EXERCISE INPUTS:
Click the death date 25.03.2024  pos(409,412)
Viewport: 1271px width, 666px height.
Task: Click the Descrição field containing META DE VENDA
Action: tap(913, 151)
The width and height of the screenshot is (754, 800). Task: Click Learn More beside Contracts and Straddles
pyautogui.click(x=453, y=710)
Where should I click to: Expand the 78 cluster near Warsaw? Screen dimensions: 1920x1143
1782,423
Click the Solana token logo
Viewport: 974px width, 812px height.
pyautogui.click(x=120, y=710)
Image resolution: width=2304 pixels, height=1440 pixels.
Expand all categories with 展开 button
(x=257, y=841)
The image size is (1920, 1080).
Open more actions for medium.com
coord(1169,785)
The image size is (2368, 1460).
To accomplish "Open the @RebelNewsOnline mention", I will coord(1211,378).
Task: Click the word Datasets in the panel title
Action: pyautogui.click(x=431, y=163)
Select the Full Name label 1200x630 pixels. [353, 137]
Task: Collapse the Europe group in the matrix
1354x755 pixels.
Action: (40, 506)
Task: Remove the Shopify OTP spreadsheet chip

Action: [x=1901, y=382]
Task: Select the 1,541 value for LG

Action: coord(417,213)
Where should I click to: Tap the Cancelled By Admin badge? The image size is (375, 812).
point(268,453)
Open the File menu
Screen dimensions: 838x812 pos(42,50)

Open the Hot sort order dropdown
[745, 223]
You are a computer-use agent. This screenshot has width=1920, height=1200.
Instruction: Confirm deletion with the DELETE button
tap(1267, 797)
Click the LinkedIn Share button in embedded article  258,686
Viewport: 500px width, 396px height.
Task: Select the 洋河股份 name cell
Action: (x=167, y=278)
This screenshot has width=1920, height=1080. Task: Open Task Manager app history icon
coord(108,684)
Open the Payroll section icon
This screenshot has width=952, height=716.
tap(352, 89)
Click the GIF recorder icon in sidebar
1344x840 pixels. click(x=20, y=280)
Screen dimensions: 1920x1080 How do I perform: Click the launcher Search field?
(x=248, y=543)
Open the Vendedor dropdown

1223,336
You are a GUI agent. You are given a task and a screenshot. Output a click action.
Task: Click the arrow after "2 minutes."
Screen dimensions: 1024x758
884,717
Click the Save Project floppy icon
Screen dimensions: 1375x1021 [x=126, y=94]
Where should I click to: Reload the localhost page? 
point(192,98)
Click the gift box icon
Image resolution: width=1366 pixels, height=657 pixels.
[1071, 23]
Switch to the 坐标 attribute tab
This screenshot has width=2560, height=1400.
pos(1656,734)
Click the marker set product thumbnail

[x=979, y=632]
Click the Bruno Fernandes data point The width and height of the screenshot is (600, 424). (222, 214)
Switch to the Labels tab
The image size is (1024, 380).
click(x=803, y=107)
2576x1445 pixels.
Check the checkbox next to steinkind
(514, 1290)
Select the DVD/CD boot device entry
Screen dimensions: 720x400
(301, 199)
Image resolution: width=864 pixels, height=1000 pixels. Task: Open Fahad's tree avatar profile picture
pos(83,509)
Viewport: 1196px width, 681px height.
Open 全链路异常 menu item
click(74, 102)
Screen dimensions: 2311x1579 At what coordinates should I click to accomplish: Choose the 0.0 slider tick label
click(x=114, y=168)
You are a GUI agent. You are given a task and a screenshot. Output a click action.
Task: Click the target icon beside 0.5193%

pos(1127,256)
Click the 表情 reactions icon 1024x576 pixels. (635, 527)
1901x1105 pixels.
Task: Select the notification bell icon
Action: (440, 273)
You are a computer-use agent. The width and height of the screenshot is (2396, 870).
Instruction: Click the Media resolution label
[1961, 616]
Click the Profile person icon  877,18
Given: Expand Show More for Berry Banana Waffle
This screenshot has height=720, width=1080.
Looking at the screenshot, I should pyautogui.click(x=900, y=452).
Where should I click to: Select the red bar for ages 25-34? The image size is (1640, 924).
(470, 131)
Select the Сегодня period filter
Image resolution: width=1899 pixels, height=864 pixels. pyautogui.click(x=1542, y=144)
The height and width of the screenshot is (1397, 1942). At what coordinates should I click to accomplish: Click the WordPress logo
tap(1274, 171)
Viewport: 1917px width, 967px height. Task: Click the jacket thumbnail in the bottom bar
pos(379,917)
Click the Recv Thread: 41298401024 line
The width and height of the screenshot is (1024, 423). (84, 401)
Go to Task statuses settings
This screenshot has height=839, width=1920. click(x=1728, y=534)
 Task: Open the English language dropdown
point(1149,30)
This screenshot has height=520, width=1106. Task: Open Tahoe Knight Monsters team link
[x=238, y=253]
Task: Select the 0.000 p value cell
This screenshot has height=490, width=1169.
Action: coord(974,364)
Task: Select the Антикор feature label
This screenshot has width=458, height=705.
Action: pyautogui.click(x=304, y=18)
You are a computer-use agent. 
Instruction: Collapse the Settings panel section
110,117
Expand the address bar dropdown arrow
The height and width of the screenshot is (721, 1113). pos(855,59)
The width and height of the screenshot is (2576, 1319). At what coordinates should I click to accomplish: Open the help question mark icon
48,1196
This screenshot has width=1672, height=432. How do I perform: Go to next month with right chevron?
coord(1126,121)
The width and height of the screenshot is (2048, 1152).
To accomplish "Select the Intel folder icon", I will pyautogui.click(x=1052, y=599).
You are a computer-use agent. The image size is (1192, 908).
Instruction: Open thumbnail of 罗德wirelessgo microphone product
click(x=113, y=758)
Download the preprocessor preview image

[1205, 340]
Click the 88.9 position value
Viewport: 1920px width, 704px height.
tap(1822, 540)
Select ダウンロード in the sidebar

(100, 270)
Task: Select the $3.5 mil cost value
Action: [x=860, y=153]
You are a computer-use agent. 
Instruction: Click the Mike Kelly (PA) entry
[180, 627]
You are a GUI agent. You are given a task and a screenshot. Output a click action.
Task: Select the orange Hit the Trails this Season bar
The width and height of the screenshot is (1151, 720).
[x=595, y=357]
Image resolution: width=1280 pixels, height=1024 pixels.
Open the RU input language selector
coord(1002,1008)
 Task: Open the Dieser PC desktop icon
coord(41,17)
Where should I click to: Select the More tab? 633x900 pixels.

WRITTEN EXERCISE: Retype the listing above exactly as it appears, every line included.

EXERCISE OUTPUT:
Click the death date 25.03.2024  pos(409,412)
Viewport: 1271px width, 666px height.
Task: Click the Descrição field containing META DE VENDA
Action: tap(913, 151)
The width and height of the screenshot is (754, 800). Task: Click Learn More beside Contracts and Straddles
pyautogui.click(x=453, y=710)
Where should I click to: Expand the 78 cluster near Warsaw? Screen dimensions: 1920x1143
1782,423
Click the Solana token logo
Viewport: 974px width, 812px height.
pyautogui.click(x=120, y=710)
Image resolution: width=2304 pixels, height=1440 pixels.
Expand all categories with 展开 button
(x=257, y=841)
The image size is (1920, 1080).
Open more actions for medium.com
coord(1169,785)
The image size is (2368, 1460).
To accomplish "Open the @RebelNewsOnline mention", I will coord(1211,378).
Task: Click the word Datasets in the panel title
Action: pyautogui.click(x=431, y=163)
Select the Full Name label 1200x630 pixels. [353, 137]
Task: Collapse the Europe group in the matrix
1354x755 pixels.
Action: (40, 506)
Task: Remove the Shopify OTP spreadsheet chip

Action: [x=1901, y=382]
Task: Select the 1,541 value for LG

Action: coord(417,213)
Where should I click to: Tap the Cancelled By Admin badge? The image size is (375, 812).
point(268,453)
Open the File menu
Screen dimensions: 838x812 pos(42,50)

Open the Hot sort order dropdown
[745, 223]
You are a computer-use agent. This screenshot has width=1920, height=1200.
Instruction: Confirm deletion with the DELETE button
tap(1267, 797)
Click the LinkedIn Share button in embedded article  258,686
Viewport: 500px width, 396px height.
Task: Select the 洋河股份 name cell
Action: (x=167, y=278)
This screenshot has width=1920, height=1080. Task: Open Task Manager app history icon
coord(108,684)
Open the Payroll section icon
This screenshot has width=952, height=716.
tap(352, 89)
Click the GIF recorder icon in sidebar
1344x840 pixels. click(x=20, y=280)
Screen dimensions: 1920x1080 How do I perform: Click the launcher Search field?
(x=248, y=543)
Open the Vendedor dropdown

1223,336
You are a GUI agent. You are given a task and a screenshot. Output a click action.
Task: Click the arrow after "2 minutes."
Screen dimensions: 1024x758
884,717
Click the Save Project floppy icon
Screen dimensions: 1375x1021 [x=126, y=94]
Where should I click to: Reload the localhost page? 
point(192,98)
Click the gift box icon
Image resolution: width=1366 pixels, height=657 pixels.
[1071, 23]
Switch to the 坐标 attribute tab
This screenshot has width=2560, height=1400.
pos(1656,734)
Click the marker set product thumbnail

[x=979, y=632]
Click the Bruno Fernandes data point The width and height of the screenshot is (600, 424). (222, 214)
Switch to the Labels tab
The image size is (1024, 380).
click(x=803, y=107)
2576x1445 pixels.
Check the checkbox next to steinkind
(514, 1290)
Select the DVD/CD boot device entry
Screen dimensions: 720x400
(301, 199)
Image resolution: width=864 pixels, height=1000 pixels. Task: Open Fahad's tree avatar profile picture
pos(83,509)
Viewport: 1196px width, 681px height.
Open 全链路异常 menu item
click(74, 102)
Screen dimensions: 2311x1579 At what coordinates should I click to accomplish: Choose the 0.0 slider tick label
click(x=114, y=168)
You are a GUI agent. You are given a task and a screenshot. Output a click action.
Task: Click the target icon beside 0.5193%

pos(1127,256)
Click the 表情 reactions icon 1024x576 pixels. (635, 527)
1901x1105 pixels.
Task: Select the notification bell icon
Action: (440, 273)
You are a computer-use agent. The width and height of the screenshot is (2396, 870).
Instruction: Click the Media resolution label
[1961, 616]
Click the Profile person icon  877,18
Given: Expand Show More for Berry Banana Waffle
This screenshot has height=720, width=1080.
Looking at the screenshot, I should pyautogui.click(x=900, y=452).
Where should I click to: Select the red bar for ages 25-34? The image size is (1640, 924).
(470, 131)
Select the Сегодня period filter
Image resolution: width=1899 pixels, height=864 pixels. pyautogui.click(x=1542, y=144)
The height and width of the screenshot is (1397, 1942). At what coordinates should I click to accomplish: Click the WordPress logo
tap(1274, 171)
Viewport: 1917px width, 967px height. Task: Click the jacket thumbnail in the bottom bar
pos(379,917)
Click the Recv Thread: 41298401024 line
The width and height of the screenshot is (1024, 423). (84, 401)
Go to Task statuses settings
This screenshot has height=839, width=1920. click(x=1728, y=534)
 Task: Open the English language dropdown
point(1149,30)
This screenshot has height=520, width=1106. Task: Open Tahoe Knight Monsters team link
[x=238, y=253]
Task: Select the 0.000 p value cell
This screenshot has height=490, width=1169.
Action: coord(974,364)
Task: Select the Антикор feature label
This screenshot has width=458, height=705.
Action: pyautogui.click(x=304, y=18)
You are a computer-use agent. 
Instruction: Collapse the Settings panel section
110,117
Expand the address bar dropdown arrow
The height and width of the screenshot is (721, 1113). pos(855,59)
The width and height of the screenshot is (2576, 1319). At what coordinates should I click to accomplish: Open the help question mark icon
48,1196
This screenshot has width=1672, height=432. How do I perform: Go to next month with right chevron?
coord(1126,121)
The width and height of the screenshot is (2048, 1152).
To accomplish "Select the Intel folder icon", I will pyautogui.click(x=1052, y=599).
You are a computer-use agent. The image size is (1192, 908).
Instruction: Open thumbnail of 罗德wirelessgo microphone product
click(x=113, y=758)
Download the preprocessor preview image

[1205, 340]
Click the 88.9 position value
Viewport: 1920px width, 704px height.
tap(1822, 540)
Select ダウンロード in the sidebar

(100, 270)
Task: Select the $3.5 mil cost value
Action: [x=860, y=153]
You are a computer-use agent. 
Instruction: Click the Mike Kelly (PA) entry
[180, 627]
You are a GUI agent. You are given a task and a screenshot. Output a click action.
Task: Select the orange Hit the Trails this Season bar
The width and height of the screenshot is (1151, 720).
[x=595, y=357]
Image resolution: width=1280 pixels, height=1024 pixels.
Open the RU input language selector
coord(1002,1008)
 Task: Open the Dieser PC desktop icon
coord(41,17)
Where should I click to: Select the More tab? 633x900 pixels.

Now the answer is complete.